As someone who has OCD, I feel the urge to control (or at least try to) everything that surrounds me.

Well, that being an impossibility during a pandemic, I panicked. I was almost always on the edge of having a panic attack. I would throw kitchen utensils around the house and shout around the balcony.

I wasn’t afraid of dying. Instead, I was terrified I was going to lose my friends, that they would forget me in a matter of weeks and that I wouldn’t be invited for anything after things started to calm down.

I was afraid of being forsaken.

Coming up with a routine and incorporating yoga

As a freelancer, I was used to getting through the day at a coworking space. I would wake up at nine-ish. Get in my car at ten-ish. Start working at eleven-ish. Drink a cup of tea, smoke one or two cigarettes outside. Do some work, smoke some more. It was a routine that I was able to control. That allowed me to keep in touch with people. It made me feel fulfilled and connected.

Being at home, amidst health crises, didn’t allow me to keep doing the same things. So I needed to come up with a practice that kept me grounded.

I’ve always flirted with the idea of following a “yogi lifestyle”. So I decided to do just that.

Every day, around 7 pm, I would lay down my yoga mat, open my yoga app, and practice for at least 15 minutes. Then 15 minutes became 20. Then 20 became an hour.

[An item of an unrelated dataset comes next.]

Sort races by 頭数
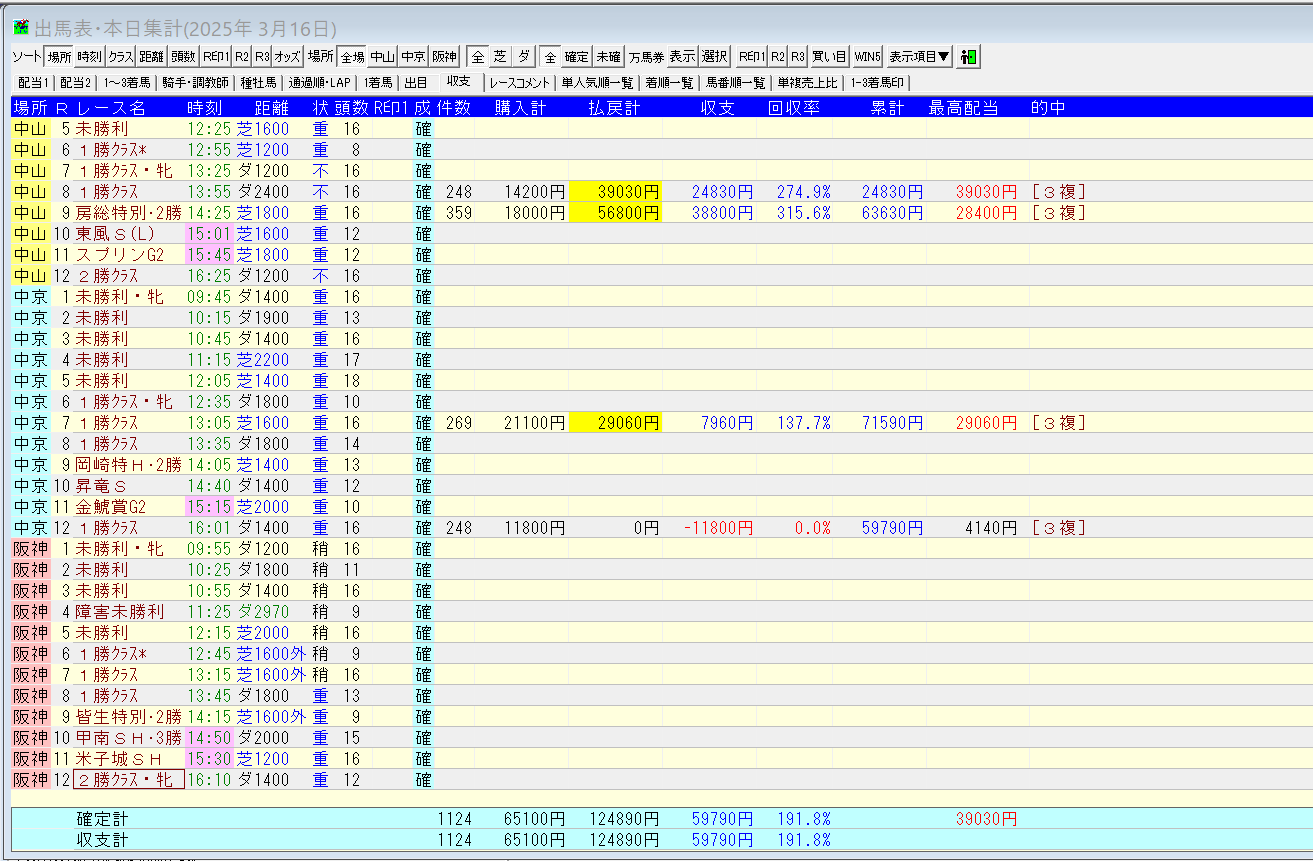point(183,57)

The benefits of yoga for mental health

Well, I am not an expert on mental health. I rely heavily on my therapist and (sometimes) psychiatrist to help me overcome my biggest hindrances. But it is a well-known fact that physical exercise helps to improve our mood, by stimulating our dopamine, norepinephrine, and serotonin receptors.

I am not a fan of running (I’ve tried, I swear) or weightlifting. So I just opted to do something I truly enjoyed. Besides, yoga is a 2 for 1 package, combining movement with stillness and meditation.

It also allowed me to reconnect with a childhood friend: we’d video call each other and do the same yoga with Adrienne video.

My practice gave me, therefore, everything I wished for: joy, insightfulness, and someone to talk to.

How I was able to stick to a daily practice

For two whole months, I practiced yoga everything single day. This is how I was able to stick to it.

1. Just do it

The most difficult part is to get out of bed and press play. When you are to do that, the rest is “smooth sailing”.

2. Pay for an app

Paying an app pushes you to get your money’s worth. If you pay for something, you’ll want to be able to enjoy it.

Besides, most yoga apps are not expensive.

3. Keep track

Realizing my progress made me want to just keep going. It gave me a sense of accomplishment.

Just wait until you can do your first crow pose. Tears will come to the eyes.

4. Invite a Friend

This way, you can push each other to success (meaning: a headstand)

Give it a shot. I promise it is worth the chance.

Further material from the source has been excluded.